EXERCISE DETAILS:
Beginning with the line that contains "Given: Click text about maximum of 5 details", reproduce the remaining lines of the material exactly, up to and including the last one, but no pictures.

SOURCE MATERIAL:
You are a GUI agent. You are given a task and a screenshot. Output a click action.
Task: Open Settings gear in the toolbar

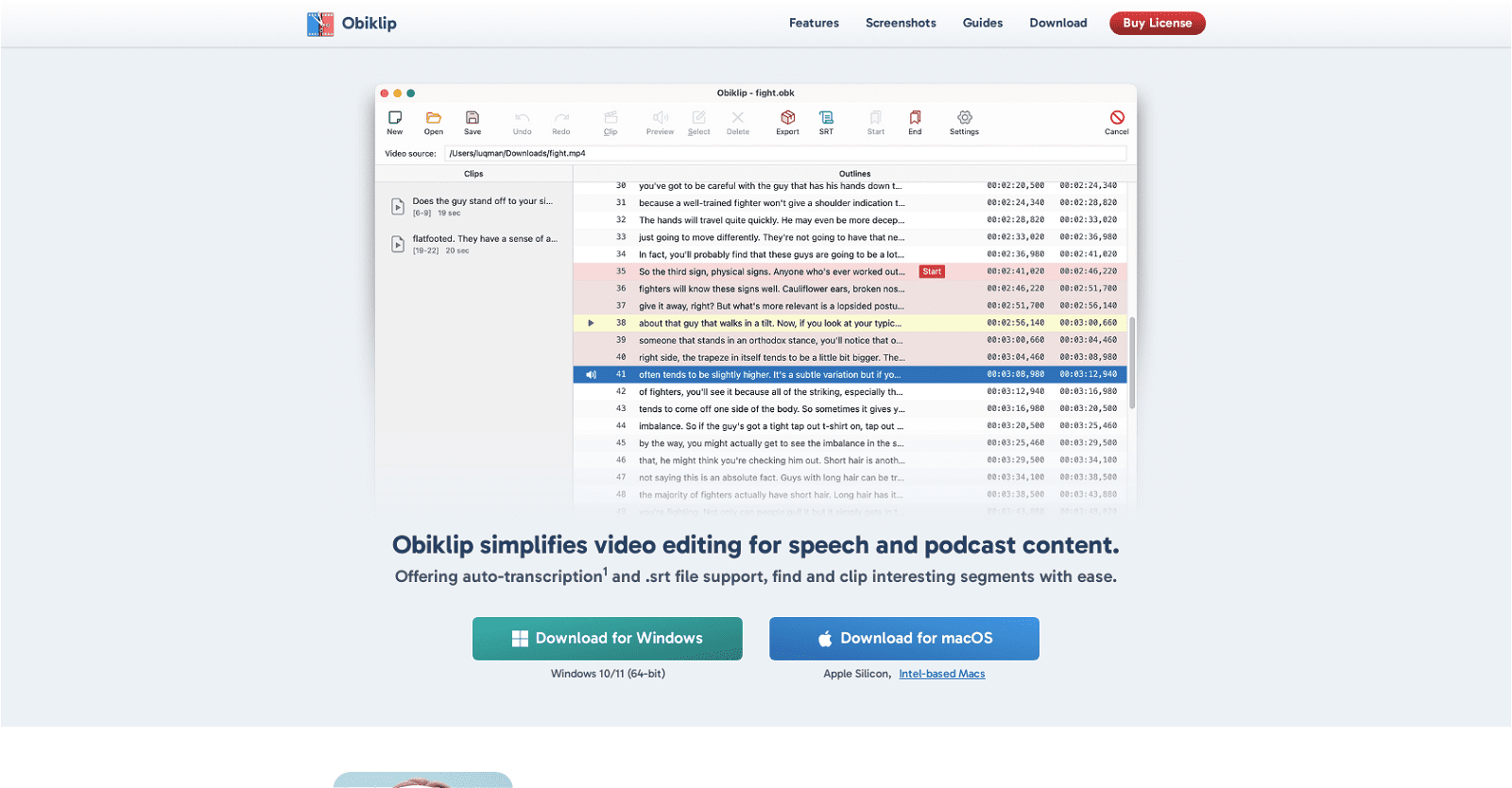(x=964, y=118)
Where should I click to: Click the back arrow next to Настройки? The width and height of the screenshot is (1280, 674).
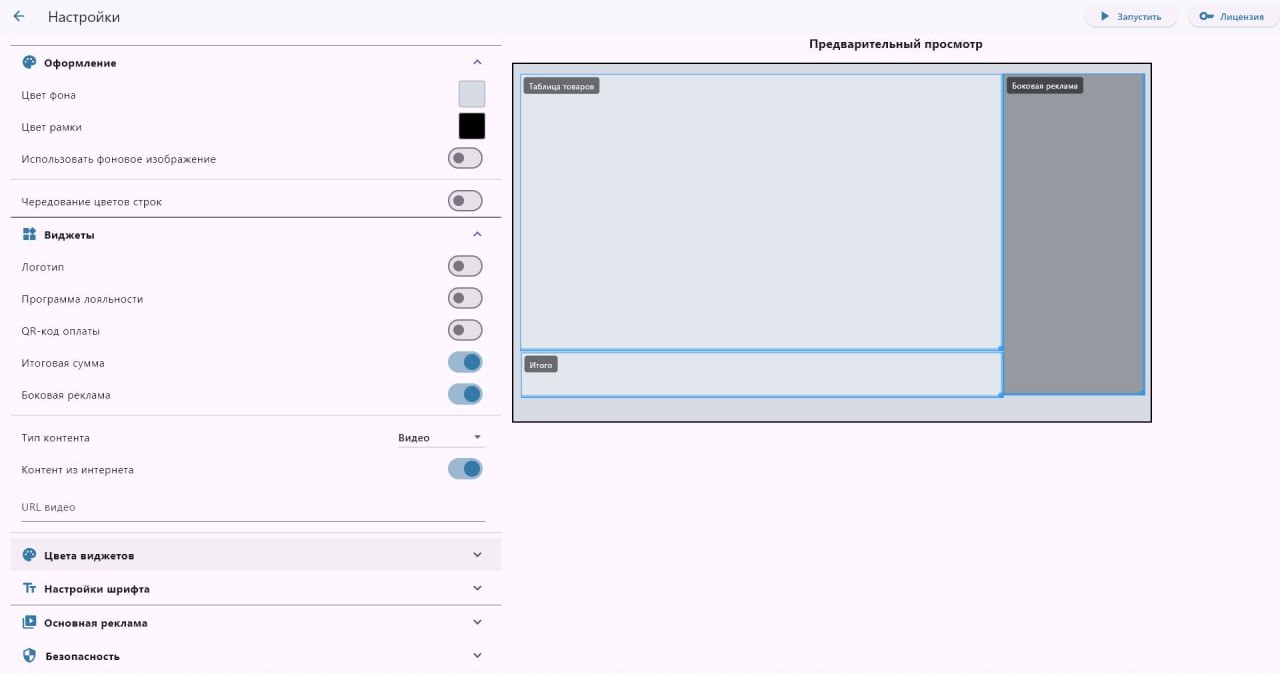(x=19, y=17)
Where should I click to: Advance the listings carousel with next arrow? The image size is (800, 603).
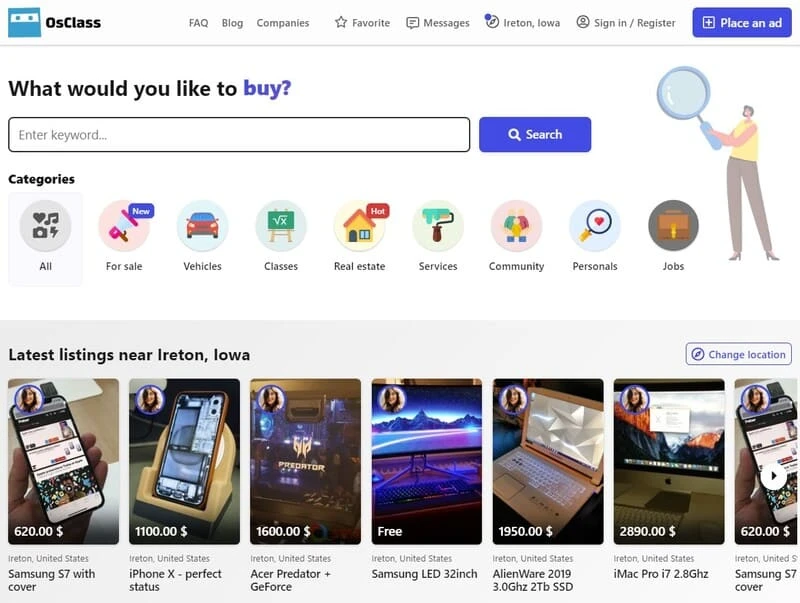click(x=773, y=476)
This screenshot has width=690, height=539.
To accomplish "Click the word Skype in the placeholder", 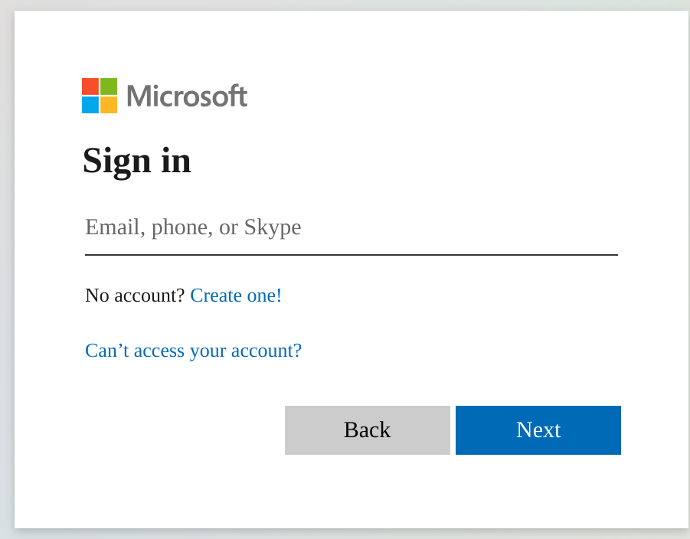I will 273,228.
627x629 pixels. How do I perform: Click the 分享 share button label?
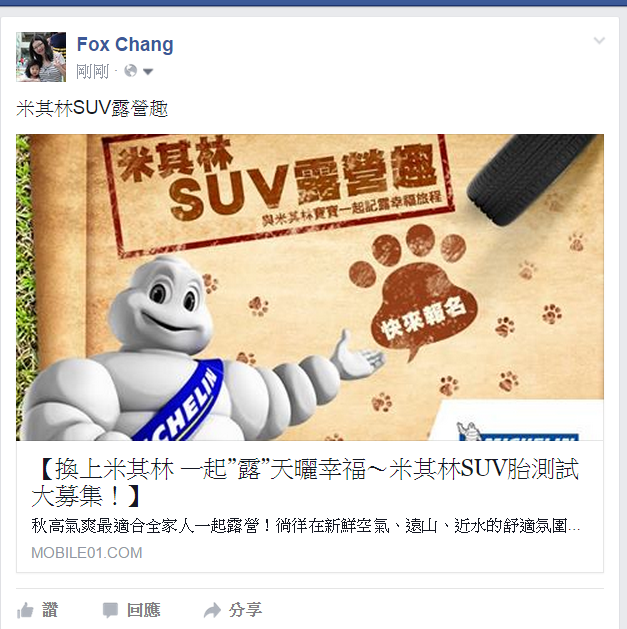click(x=246, y=610)
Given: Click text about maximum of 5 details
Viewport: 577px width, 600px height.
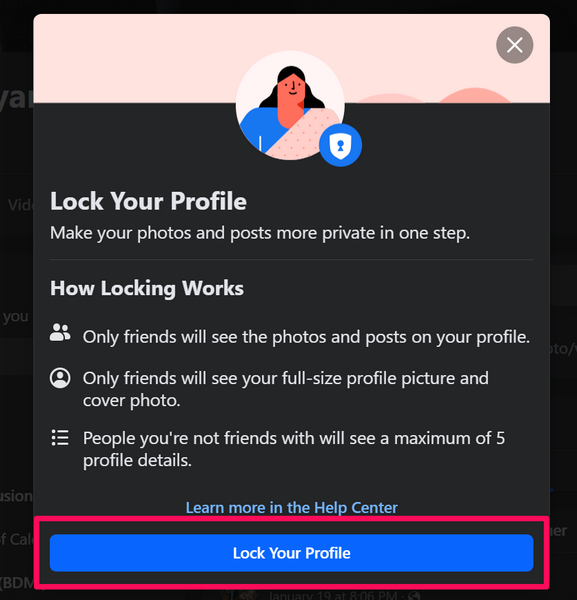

SOLUTION:
Given: Click text about maximum of 5 details
Viewport: 577px width, 600px height.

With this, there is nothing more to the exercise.